Ensure scope logic is enforced

Back after we added the new policies, at some point we should have changed the default state for the tempest tests so they assume/default to the understanding that Ironic is enforcing scope and to use the appropriate client when launching tests, because Ironic restructed it's access model to better align with the overall community and further enable infrastructure operators. Closes-Bug: 2051137 Change-Id: I564af48698d20a150699933bf7e2e829b104ab04
2024-01-23 15:16:40 -08:00 · 2024-01-23 15:16:40 -08:00 · 638dcb7706
parent 227a519fc9
commit 638dcb7706
1 changed files with 2 additions and 2 deletions
--- a/ironic_tempest_plugin/config.py
+++ b/ironic_tempest_plugin/config.py
@ -33,13 +33,13 @@ inspector_service_option = cfg.BoolOpt("ironic_inspector",
                                       "is expected to be available")
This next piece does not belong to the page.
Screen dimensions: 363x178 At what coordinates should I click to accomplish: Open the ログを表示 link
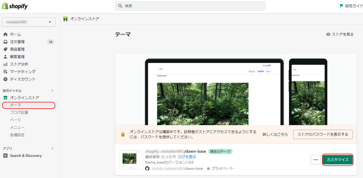tap(187, 157)
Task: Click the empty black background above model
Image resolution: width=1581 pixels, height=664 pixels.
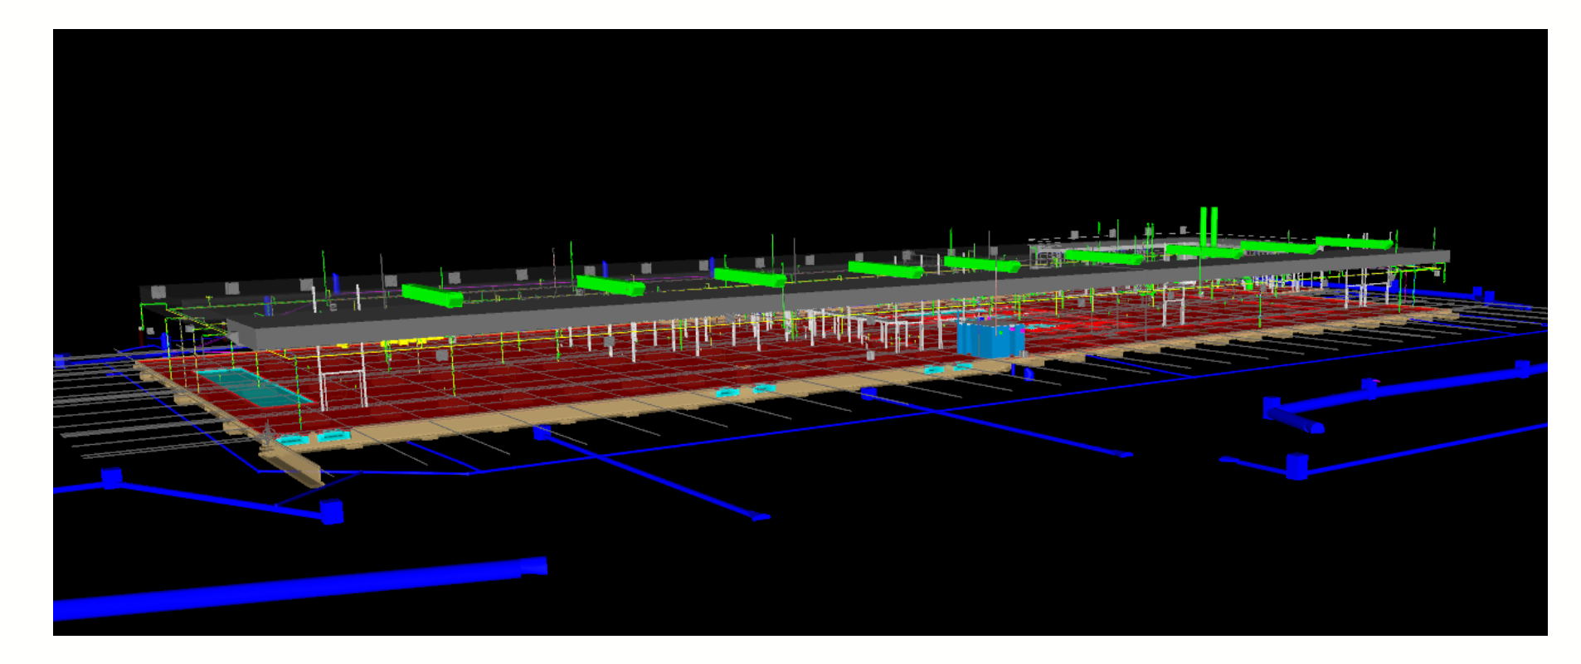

 ironic_scope_enforcement = cfg.BoolOpt('ironic',
-                                       default=False,
+                                       default=True,
                                       help='Wheter or not ironic is '
                                            'exepcted to enforce auth '
                                            'scope.')

 inspector_scope_enforcement = cfg.BoolOpt('ironic_inspector',
-                                          default=False,
+                                          default=True,
                                          help='Whether or not '
                                               'ironic-inspector is expected '
                                               'to enforce auth scope.')